Mercedes-AMG E63 S

Décadence technologique.

A la manière de la couronne britannique, certaines reines sont incontestées et difficile à inquiéter. C’est le cas de la Classe E, la reine des berlines, partout dans le monde, cette Mercedes représente le benchmark de ce qui se fait sur quatre roues avec quatre portes. Et pourtant, dans le monde sérieux et presque autoritaire de cette berline existe un enfant turbulent qui n’a très peu de chose en commun avec les Classe E qui sillonnent nos asphaltes. Loin d’être vulgaire, elle conserve de bonnes manières, car cela reste une Mercedes, mais avec un tempérament très explosif.

Au volant, quel pied !

Versatile

 La E63 S reçoit le traitement d’AMG que l’on connait bien passant par les jantes, la calandre, les entrées/sorties d’air et quelques détails. Pour le reste c’est peu ou prou une classe E « classique », si classique que sans cette couleur bleue mate sobrement intitulé « Blue Magno », les personnes non avisées pourraient la confondre avec sa sœur. C’est aussi la beauté de ces véhicules, passer sous le radar des passants et des autres automobilistes, incognito. Notre modèle d’essai est la nouvelle Classe E avec sa nouvelle ligne. Le changement peut ne pas paraitre flagrant mais ils sont nombreux. Nouveaux optiques avants et arrières complètement redessinés, calandre avant modifiée. Cette nouvelle E63 S suit le langage stylistique de la nouvelle Classe S. Moins aux gouts de certains européens, il sera ravir le côté asiatique de la planète, friands de ces berlines.

####

> Consigne écrite 1: Dans les entrées, reprenez tout, de la ligne contenant « Click the new » jusqu'à celle contenant « Action: [202, 241] », en substituant « privacy shield » par « ad blocker » et sans rien changer d'autre.

[Éléments de données]

####

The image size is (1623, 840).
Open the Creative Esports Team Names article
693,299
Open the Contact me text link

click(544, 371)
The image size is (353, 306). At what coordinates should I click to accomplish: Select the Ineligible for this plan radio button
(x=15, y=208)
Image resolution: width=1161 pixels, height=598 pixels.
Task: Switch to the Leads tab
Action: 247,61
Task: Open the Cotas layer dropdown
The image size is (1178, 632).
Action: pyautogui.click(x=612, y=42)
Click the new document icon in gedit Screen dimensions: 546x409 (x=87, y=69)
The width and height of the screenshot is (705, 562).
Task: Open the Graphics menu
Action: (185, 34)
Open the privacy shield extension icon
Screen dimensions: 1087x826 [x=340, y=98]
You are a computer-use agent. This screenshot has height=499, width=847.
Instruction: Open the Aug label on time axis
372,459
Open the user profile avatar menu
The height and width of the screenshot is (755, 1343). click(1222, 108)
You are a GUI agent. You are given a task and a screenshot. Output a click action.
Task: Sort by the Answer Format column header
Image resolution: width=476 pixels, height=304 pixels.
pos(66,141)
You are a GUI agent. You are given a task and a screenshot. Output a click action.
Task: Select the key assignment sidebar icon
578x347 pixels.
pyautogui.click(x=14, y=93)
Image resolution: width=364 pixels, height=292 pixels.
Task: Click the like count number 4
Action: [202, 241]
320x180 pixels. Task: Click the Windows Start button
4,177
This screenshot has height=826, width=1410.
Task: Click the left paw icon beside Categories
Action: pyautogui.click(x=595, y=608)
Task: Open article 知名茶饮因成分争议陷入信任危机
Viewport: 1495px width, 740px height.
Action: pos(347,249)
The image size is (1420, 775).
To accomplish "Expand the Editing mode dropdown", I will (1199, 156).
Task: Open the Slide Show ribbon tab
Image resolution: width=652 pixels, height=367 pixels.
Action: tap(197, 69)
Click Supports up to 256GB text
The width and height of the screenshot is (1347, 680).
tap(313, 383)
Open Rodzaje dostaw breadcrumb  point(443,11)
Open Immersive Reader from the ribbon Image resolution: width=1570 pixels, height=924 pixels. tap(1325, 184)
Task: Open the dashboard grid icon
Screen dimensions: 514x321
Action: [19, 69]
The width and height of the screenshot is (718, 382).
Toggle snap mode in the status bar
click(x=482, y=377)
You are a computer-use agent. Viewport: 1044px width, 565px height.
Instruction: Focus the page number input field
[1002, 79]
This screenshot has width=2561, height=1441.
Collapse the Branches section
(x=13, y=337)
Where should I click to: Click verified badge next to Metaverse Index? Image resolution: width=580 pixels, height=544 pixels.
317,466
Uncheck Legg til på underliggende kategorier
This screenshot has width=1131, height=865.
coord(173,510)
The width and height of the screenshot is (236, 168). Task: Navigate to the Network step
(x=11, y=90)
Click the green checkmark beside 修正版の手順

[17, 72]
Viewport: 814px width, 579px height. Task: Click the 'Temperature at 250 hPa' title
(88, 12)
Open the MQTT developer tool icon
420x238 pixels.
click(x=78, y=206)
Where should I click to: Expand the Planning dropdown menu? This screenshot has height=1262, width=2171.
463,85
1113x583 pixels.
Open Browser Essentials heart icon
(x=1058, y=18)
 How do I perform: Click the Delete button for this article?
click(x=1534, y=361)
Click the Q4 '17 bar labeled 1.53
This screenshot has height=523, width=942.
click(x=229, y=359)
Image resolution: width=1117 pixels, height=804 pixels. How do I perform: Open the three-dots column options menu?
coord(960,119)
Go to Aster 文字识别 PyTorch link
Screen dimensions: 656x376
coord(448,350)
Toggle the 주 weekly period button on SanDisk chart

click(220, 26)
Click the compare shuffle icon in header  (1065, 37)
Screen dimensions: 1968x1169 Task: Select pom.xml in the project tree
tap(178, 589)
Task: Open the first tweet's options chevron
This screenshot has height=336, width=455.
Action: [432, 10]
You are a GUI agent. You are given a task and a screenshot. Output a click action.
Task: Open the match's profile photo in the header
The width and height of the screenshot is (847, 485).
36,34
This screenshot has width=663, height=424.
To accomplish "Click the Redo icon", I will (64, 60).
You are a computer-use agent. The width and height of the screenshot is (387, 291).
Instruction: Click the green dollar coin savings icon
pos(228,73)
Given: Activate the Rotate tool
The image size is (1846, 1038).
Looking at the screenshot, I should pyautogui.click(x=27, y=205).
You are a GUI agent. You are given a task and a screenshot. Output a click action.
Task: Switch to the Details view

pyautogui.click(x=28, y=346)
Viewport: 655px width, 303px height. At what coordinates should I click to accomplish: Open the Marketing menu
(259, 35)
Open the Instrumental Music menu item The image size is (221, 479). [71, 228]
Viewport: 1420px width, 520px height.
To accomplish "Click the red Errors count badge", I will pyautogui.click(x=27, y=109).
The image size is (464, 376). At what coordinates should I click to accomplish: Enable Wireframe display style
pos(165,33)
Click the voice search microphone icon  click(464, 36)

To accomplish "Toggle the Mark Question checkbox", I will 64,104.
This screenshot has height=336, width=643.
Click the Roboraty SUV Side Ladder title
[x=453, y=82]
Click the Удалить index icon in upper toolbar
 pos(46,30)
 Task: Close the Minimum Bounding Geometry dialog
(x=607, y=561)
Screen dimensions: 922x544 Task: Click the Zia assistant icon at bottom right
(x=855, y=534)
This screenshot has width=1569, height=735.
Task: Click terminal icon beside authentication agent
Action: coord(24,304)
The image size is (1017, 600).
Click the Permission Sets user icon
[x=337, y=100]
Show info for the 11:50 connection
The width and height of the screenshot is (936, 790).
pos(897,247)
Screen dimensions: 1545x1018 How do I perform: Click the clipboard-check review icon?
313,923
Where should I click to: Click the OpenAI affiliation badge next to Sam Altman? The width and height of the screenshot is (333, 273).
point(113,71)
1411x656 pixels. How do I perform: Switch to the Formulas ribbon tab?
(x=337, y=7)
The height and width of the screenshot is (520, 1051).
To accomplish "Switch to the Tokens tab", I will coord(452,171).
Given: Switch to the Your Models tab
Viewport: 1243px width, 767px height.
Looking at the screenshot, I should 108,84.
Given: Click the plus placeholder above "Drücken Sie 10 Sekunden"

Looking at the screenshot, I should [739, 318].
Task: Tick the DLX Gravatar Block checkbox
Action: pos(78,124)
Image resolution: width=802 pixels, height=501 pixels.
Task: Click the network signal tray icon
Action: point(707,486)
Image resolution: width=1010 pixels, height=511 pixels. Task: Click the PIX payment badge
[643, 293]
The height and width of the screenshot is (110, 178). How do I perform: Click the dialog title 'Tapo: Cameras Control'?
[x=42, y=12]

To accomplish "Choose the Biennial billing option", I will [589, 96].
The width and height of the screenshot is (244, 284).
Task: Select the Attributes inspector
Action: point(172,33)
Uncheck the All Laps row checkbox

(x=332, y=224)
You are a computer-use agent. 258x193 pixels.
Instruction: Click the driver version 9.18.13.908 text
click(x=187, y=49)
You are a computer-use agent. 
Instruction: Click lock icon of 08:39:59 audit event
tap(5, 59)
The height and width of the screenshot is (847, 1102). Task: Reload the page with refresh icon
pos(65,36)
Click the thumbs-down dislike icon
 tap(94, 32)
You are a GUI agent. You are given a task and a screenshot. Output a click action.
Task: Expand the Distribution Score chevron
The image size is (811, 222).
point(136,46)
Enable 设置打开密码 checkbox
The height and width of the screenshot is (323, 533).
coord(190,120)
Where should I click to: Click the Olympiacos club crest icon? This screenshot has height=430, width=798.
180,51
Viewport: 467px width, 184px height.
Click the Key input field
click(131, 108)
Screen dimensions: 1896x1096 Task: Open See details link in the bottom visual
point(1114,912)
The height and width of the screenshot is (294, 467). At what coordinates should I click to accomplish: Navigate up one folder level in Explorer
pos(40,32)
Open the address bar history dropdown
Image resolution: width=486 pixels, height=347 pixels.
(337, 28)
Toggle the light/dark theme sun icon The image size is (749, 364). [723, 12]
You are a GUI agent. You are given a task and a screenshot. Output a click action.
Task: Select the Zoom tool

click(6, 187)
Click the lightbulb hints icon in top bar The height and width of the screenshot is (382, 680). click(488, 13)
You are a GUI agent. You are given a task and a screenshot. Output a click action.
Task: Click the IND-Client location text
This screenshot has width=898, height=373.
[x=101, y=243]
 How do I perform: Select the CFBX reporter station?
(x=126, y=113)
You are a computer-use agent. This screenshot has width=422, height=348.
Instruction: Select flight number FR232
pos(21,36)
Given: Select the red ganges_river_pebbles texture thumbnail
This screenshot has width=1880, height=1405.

####

> Consigne écrite 2: Rédigez la suite de l'essai consacré à la Mercedes-AMG E63 S.

> Résultat 1:
Click the new document icon in gedit Screen dimensions: 546x409 (x=87, y=69)
The width and height of the screenshot is (705, 562).
Task: Open the Graphics menu
Action: (185, 34)
Open the ad blocker extension icon
Screen dimensions: 1087x826 [x=340, y=98]
You are a computer-use agent. This screenshot has height=499, width=847.
Instruction: Open the Aug label on time axis
372,459
Open the user profile avatar menu
The height and width of the screenshot is (755, 1343). click(1222, 108)
You are a GUI agent. You are given a task and a screenshot. Output a click action.
Task: Sort by the Answer Format column header
Image resolution: width=476 pixels, height=304 pixels.
pos(66,141)
You are a GUI agent. You are given a task and a screenshot. Output a click action.
Task: Select the key assignment sidebar icon
578x347 pixels.
pyautogui.click(x=14, y=93)
Image resolution: width=364 pixels, height=292 pixels.
Task: Click the like count number 4
Action: [202, 241]

> Résultat 2:
L’évolution semble aller vers l’allongement des véhicules, la Classe E en est la preuve, culminant à 4,93 mètres en longueur, 1,85 mètres de largeur (2,06 en comptant les rétros) et 1,46 mètres en hauteur. Ce gabarit est très à son aise sur autoroute mais moins lorsqu’il faut entrer en zone urbaine. De surcroît, l’AMG GT 4 portes et la nouvelle Classe S possèdent tous deux des roues arrières directrices, avantage énorme lors des manœuvres. Evidemment, la E63 S s’habille de petits badges AMG, de passages de roues plus importants et d’un léger spoiler en carbone.

Cette nouvelle E63 S garde la philosophie de Mercedes en se dévoilant seulement par des petits détails, l’unique moyen de comprendre qu’il ne s’agit pas d’une Mercedes Classe E civilisée comme on peut en croiser partout. Pourtant, certains signes, comme les doubles sorties d’échappement, la calandre Panamericana, trahissent la réelle volonté de la berline allemande.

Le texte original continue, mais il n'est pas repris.